Unfortunately, the Left has hijacked the green phenomenon and carried it off to pedestals on each of the coasts where it’s revered as hip and morally the right thing to do. That is why, on my second stop in New Hampshire, I wasn’t surprised at my other family’s indifference to most tenets of the use less / save money philosophy. It seemed easier to shop at the grocery store than visit a farmer’s market where one may be bombarded by petitioners harassing them for their signatures.  It just made sense to drive the few blocks to the corner store, since biking may mix them up with the college “hippies” in their small town. The movement is wrapped up with lifestyle choices that they don’t care for, issues that don’t need to go hand in hand with composting. As I drive home, I realize that that’s the real crime of the “green phenomenon” – it’s stolen these common sense activities away from the rest of the country. I wish I could put them back in their rightful place in the center – for everyone.

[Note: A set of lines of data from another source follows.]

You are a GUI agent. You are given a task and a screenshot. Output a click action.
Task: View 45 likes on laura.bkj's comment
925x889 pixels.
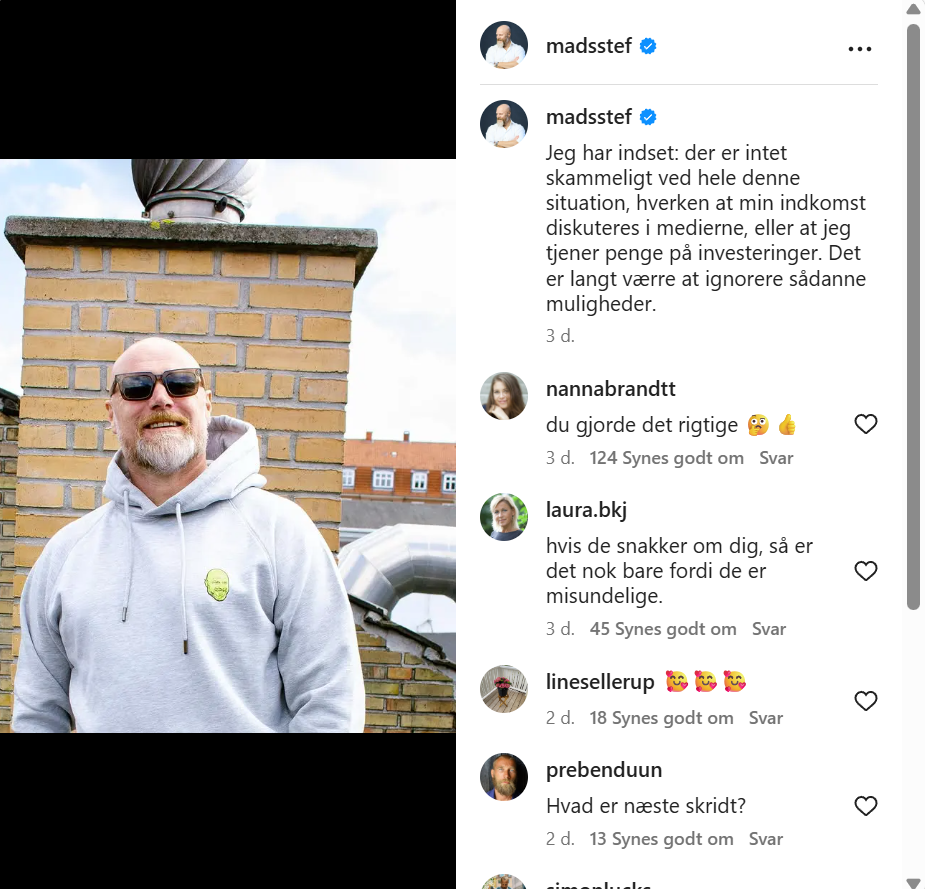coord(663,629)
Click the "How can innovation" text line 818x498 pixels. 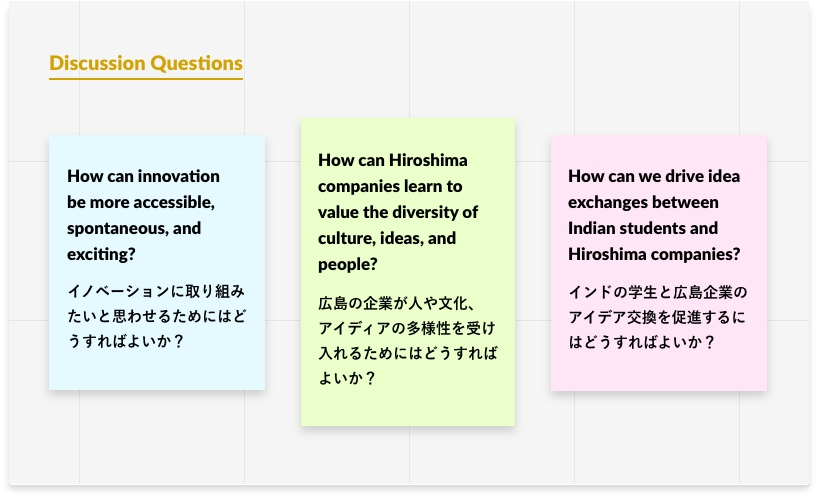pos(143,176)
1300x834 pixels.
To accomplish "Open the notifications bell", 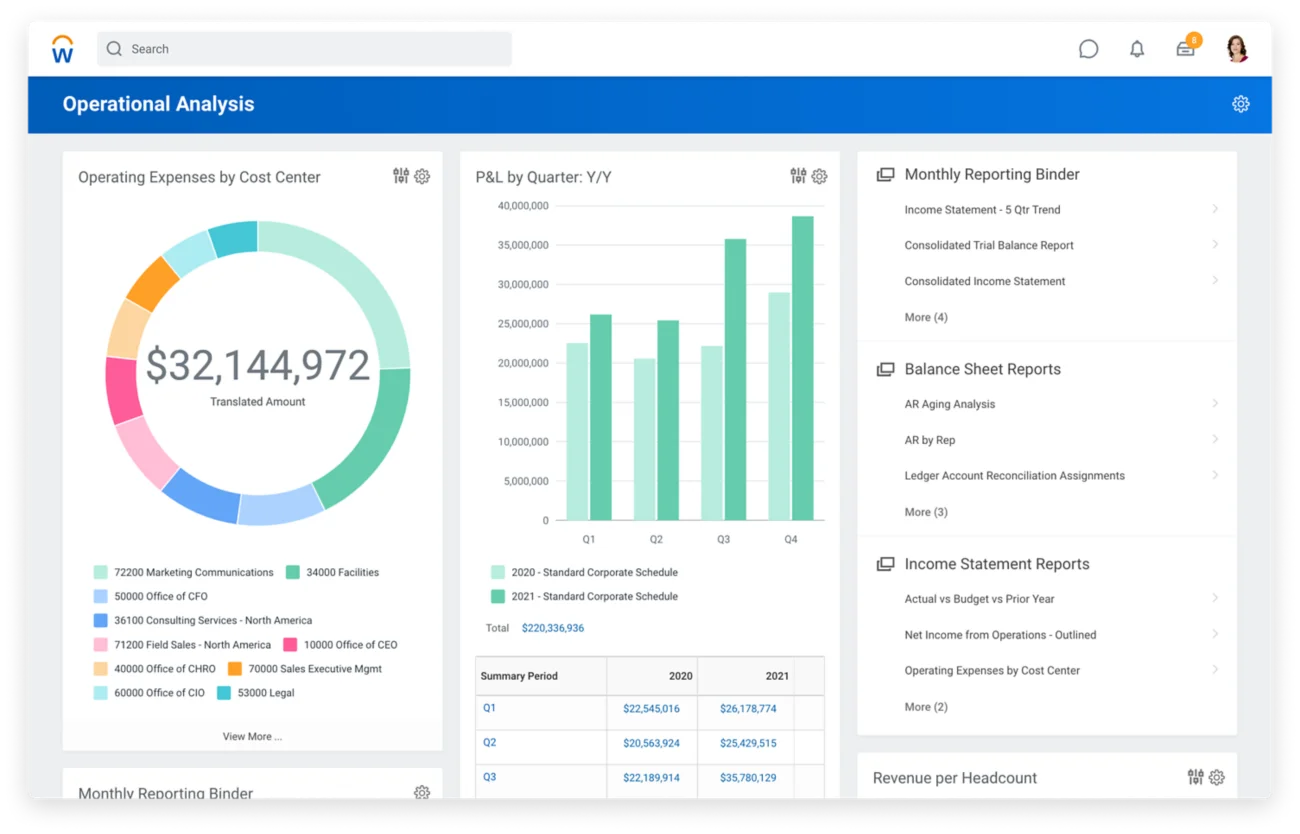I will point(1137,48).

Since I can’t single-handedly strip the green movement of its holier-than-thou associations, I hope to just demystify it for anyone I talk to. To live by example, not by the fads. To forge conversations with friends and family that are less about politics and more about common sense and the economics of “greening” our habits – it just makes sense to buy local food, pay less for trash pickup, and bike around town. Basically, more doing and less flaunting.

As I left the ice cream counter with my “green” cone (I’ve always hated eating from a dish) I thought about this crazy phenomenon, and all the problems it’s causing for the issue that’s at the heart of the whole thing – trying to make less of an impact on the environment. But with all of this being said, I couldn’t help scowling a bit at those customers with ice cream in their dishes as I walked to my seat. Like everyone, I’m still trying.